Tentiamo di capire meglio.
In questo ultimo mese ho analizzato e studiato ripetutamente alcune
pagine di Freud e Winnicott; ho letto, riletto e interpretato
le loro parole nel tentativo di trovare un legame essenziale che
fosse, non solo chiaro ad un livello intuitivo, ma "riferibile"
con un linguaggio semplice ed utilizzabile anche nella nostra
esperienza concreta di docenti, genitori e figli.
La cosa non è facile, ma se vogliamo riflettere insieme,
ritengo indispensabile la condivisione di quanto segue.
Dice Winnicott:
"Attraverso processi naturali il bambino sviluppa un'organizzazione
dell'Io adattata all'ambiente. Ma questo non accade automaticamente;
anzi può verificarsi solo se prima il "vero Sé"
è diventato una realtà viva grazie all'adattamento
sufficientemente buono della madre ai bisogni del figlio".
Dice Freud:
"...in che rapporto sta il narcisismo...con l'autoerotismo...,
stadio primordiale della libido?
...siamo costretti a supporre che non esista nell'individuo
sin dall'inizio un'unità paragonabile all'Io; l'Io deve
ancora evolversi. Le pulsioni autoerotiche sono invece assolutamente
primordiali; qualcosa - una nuova azione psichica
- deve dunque aggiungersi all'autoerotismo perché si produca
il narcisismo."
Iniziamo a chiarire che con il termine narcisismo primario s'intende
un investimento carico d'energia psichica (libido) che converge
verso l'Io (libido dell'Io); quando l'Io è saturo di questa
carica libidica, essa si dirige verso l'oggetto (libido oggettuale)
e poi ritorna sull'Io (narcisismo secondario).
Queste parole, apparentemente complesse, possono sicuramente essere
tradotte in termini più semplici perché esiste un
loro equivalente nell'esperienza di ciascuno di noi. Non sembra
ma è così.
L'allattamento e l'innamoramento, ad esempio, hanno a che fare
con questo groviglio di definizioni. Seguitemi nel discorso.
Un primo valido aiuto ci viene dalle parole di Giannakoulas che
appuntai su un quaderno nel corso di uno dei suoi seminari: "Il
narcisismo è un complemento libidico all'istintivo egoismo
di sopravvivenza". Partiamo dunque da qui.
Il primo passo che dovremmo fare è, secondo me, quello
di comprendere il profondo significato del termine "libidico".
Usato ed abusato attraverso i canali comunicativi dei vari mass-media,
il vocabolo ha assunto, in questi ultimi anni, un significato
deviante rispetto a quello autentico.
La libido è quell'energia psichica che "umanizza"

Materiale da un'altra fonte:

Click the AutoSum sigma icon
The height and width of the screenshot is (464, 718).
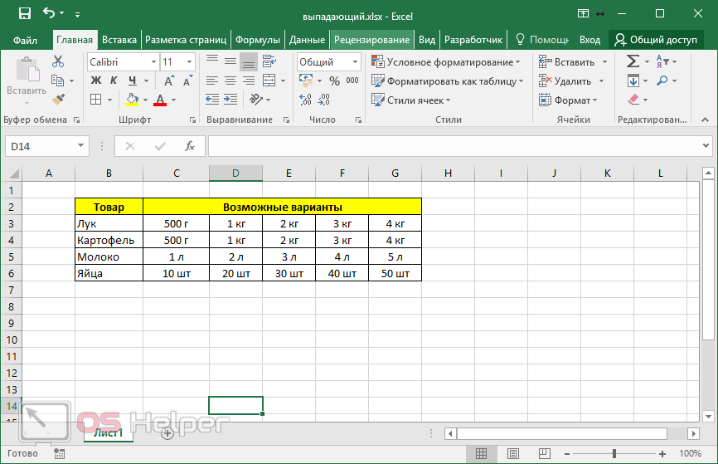click(x=633, y=61)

l'istinto della persona, differenziandola così dagli altri
esseri viventi. Ogni essere vivente, infatti, si nutre e si accoppia
seguendo l'istinto della sopravvivenza e della conservazione della
specie..., l'uomo, probabilmente, si distingue fra essi proprio
perché la libido cambia la connotazione del suo istinto.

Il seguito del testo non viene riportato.